● **How to complete this task**:
Below are the records; restate all of them word for word.

● **Data section**:

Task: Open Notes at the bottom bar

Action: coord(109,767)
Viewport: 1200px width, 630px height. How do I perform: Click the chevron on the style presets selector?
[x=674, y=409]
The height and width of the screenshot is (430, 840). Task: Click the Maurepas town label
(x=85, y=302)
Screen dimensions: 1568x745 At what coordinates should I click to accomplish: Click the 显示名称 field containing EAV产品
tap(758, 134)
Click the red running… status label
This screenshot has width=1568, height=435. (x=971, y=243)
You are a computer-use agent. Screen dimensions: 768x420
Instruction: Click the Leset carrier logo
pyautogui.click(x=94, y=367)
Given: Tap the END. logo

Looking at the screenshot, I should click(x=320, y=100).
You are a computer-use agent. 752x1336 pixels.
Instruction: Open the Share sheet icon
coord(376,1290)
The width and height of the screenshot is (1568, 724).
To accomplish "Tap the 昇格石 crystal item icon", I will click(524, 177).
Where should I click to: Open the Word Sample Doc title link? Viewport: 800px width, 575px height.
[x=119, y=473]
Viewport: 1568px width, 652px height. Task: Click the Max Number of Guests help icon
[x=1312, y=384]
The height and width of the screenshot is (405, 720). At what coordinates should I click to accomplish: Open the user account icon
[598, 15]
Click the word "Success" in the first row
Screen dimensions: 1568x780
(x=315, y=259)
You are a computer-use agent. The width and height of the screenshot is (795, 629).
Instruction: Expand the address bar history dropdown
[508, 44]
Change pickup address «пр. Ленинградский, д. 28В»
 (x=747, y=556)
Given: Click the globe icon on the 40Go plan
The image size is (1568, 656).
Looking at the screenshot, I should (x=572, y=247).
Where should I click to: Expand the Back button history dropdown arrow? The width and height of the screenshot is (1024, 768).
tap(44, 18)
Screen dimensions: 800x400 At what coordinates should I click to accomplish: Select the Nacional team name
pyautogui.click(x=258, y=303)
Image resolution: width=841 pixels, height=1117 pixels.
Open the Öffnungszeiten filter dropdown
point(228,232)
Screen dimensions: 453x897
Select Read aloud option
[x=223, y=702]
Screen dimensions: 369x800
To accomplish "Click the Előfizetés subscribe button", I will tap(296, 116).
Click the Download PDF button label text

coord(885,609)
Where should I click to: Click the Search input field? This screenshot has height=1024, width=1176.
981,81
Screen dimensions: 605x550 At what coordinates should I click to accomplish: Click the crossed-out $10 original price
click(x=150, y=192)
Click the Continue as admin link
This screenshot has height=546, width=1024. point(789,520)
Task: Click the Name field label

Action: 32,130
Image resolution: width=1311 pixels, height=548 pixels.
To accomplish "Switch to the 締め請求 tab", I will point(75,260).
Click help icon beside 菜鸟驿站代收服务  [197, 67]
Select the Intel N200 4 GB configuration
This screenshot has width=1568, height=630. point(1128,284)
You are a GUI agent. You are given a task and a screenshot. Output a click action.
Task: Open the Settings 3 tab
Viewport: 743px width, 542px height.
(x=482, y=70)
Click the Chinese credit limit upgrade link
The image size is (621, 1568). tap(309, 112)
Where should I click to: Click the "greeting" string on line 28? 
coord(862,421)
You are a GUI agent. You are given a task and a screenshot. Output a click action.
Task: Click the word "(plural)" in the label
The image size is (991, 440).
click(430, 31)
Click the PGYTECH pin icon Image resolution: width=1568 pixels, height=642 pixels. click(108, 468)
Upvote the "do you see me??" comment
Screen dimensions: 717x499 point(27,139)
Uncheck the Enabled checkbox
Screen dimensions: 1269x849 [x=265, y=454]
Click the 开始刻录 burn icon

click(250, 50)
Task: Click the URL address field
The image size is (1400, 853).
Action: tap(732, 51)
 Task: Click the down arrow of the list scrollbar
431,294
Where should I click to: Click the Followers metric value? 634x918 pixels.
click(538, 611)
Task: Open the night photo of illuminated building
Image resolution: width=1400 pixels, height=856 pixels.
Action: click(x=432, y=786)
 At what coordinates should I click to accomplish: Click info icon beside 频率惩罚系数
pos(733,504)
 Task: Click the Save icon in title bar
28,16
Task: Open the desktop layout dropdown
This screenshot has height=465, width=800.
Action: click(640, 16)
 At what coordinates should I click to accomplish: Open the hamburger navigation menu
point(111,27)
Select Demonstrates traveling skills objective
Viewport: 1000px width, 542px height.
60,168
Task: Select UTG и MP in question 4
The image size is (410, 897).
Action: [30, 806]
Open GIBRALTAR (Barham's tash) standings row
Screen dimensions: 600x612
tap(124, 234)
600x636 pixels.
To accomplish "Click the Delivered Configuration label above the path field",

● **Result of the task**:
Task: Open Notes at the bottom bar

Action: coord(109,767)
Viewport: 1200px width, 630px height. How do I perform: Click the chevron on the style presets selector?
[x=674, y=409]
The height and width of the screenshot is (430, 840). Task: Click the Maurepas town label
(x=85, y=302)
Screen dimensions: 1568x745 At what coordinates should I click to accomplish: Click the 显示名称 field containing EAV产品
tap(758, 134)
Click the red running… status label
This screenshot has width=1568, height=435. (x=971, y=243)
You are a computer-use agent. Screen dimensions: 768x420
Instruction: Click the Leset carrier logo
pyautogui.click(x=94, y=367)
Given: Tap the END. logo

Looking at the screenshot, I should click(x=320, y=100).
You are a computer-use agent. 752x1336 pixels.
Instruction: Open the Share sheet icon
coord(376,1290)
The width and height of the screenshot is (1568, 724).
To accomplish "Tap the 昇格石 crystal item icon", I will click(524, 177).
Where should I click to: Open the Word Sample Doc title link? Viewport: 800px width, 575px height.
[x=119, y=473]
Viewport: 1568px width, 652px height. Task: Click the Max Number of Guests help icon
[x=1312, y=384]
The height and width of the screenshot is (405, 720). At what coordinates should I click to accomplish: Open the user account icon
[598, 15]
Click the word "Success" in the first row
Screen dimensions: 1568x780
(x=315, y=259)
You are a computer-use agent. The width and height of the screenshot is (795, 629).
Instruction: Expand the address bar history dropdown
[508, 44]
Change pickup address «пр. Ленинградский, д. 28В»
 (x=747, y=556)
Given: Click the globe icon on the 40Go plan
The image size is (1568, 656).
Looking at the screenshot, I should (x=572, y=247).
Where should I click to: Expand the Back button history dropdown arrow? The width and height of the screenshot is (1024, 768).
tap(44, 18)
Screen dimensions: 800x400 At what coordinates should I click to accomplish: Select the Nacional team name
pyautogui.click(x=258, y=303)
Image resolution: width=841 pixels, height=1117 pixels.
Open the Öffnungszeiten filter dropdown
point(228,232)
Screen dimensions: 453x897
Select Read aloud option
[x=223, y=702]
Screen dimensions: 369x800
To accomplish "Click the Előfizetés subscribe button", I will tap(296, 116).
Click the Download PDF button label text

coord(885,609)
Where should I click to: Click the Search input field? This screenshot has height=1024, width=1176.
981,81
Screen dimensions: 605x550 At what coordinates should I click to accomplish: Click the crossed-out $10 original price
click(x=150, y=192)
Click the Continue as admin link
This screenshot has height=546, width=1024. point(789,520)
Task: Click the Name field label

Action: 32,130
Image resolution: width=1311 pixels, height=548 pixels.
To accomplish "Switch to the 締め請求 tab", I will point(75,260).
Click help icon beside 菜鸟驿站代收服务  [197, 67]
Select the Intel N200 4 GB configuration
This screenshot has width=1568, height=630. point(1128,284)
You are a GUI agent. You are given a task and a screenshot. Output a click action.
Task: Open the Settings 3 tab
Viewport: 743px width, 542px height.
(x=482, y=70)
Click the Chinese credit limit upgrade link
The image size is (621, 1568). tap(309, 112)
Where should I click to: Click the "greeting" string on line 28? 
coord(862,421)
You are a GUI agent. You are given a task and a screenshot. Output a click action.
Task: Click the word "(plural)" in the label
The image size is (991, 440).
click(430, 31)
Click the PGYTECH pin icon Image resolution: width=1568 pixels, height=642 pixels. click(108, 468)
Upvote the "do you see me??" comment
Screen dimensions: 717x499 point(27,139)
Uncheck the Enabled checkbox
Screen dimensions: 1269x849 [x=265, y=454]
Click the 开始刻录 burn icon

click(250, 50)
Task: Click the URL address field
The image size is (1400, 853).
Action: tap(732, 51)
 Task: Click the down arrow of the list scrollbar
431,294
Where should I click to: Click the Followers metric value? 634x918 pixels.
click(538, 611)
Task: Open the night photo of illuminated building
Image resolution: width=1400 pixels, height=856 pixels.
Action: click(x=432, y=786)
 At what coordinates should I click to accomplish: Click info icon beside 频率惩罚系数
pos(733,504)
 Task: Click the Save icon in title bar
28,16
Task: Open the desktop layout dropdown
This screenshot has height=465, width=800.
Action: click(640, 16)
 At what coordinates should I click to accomplish: Open the hamburger navigation menu
point(111,27)
Select Demonstrates traveling skills objective
Viewport: 1000px width, 542px height.
60,168
Task: Select UTG и MP in question 4
The image size is (410, 897).
Action: [30, 806]
Open GIBRALTAR (Barham's tash) standings row
Screen dimensions: 600x612
tap(124, 234)
600x636 pixels.
To accomplish "Click the Delivered Configuration label above the path field",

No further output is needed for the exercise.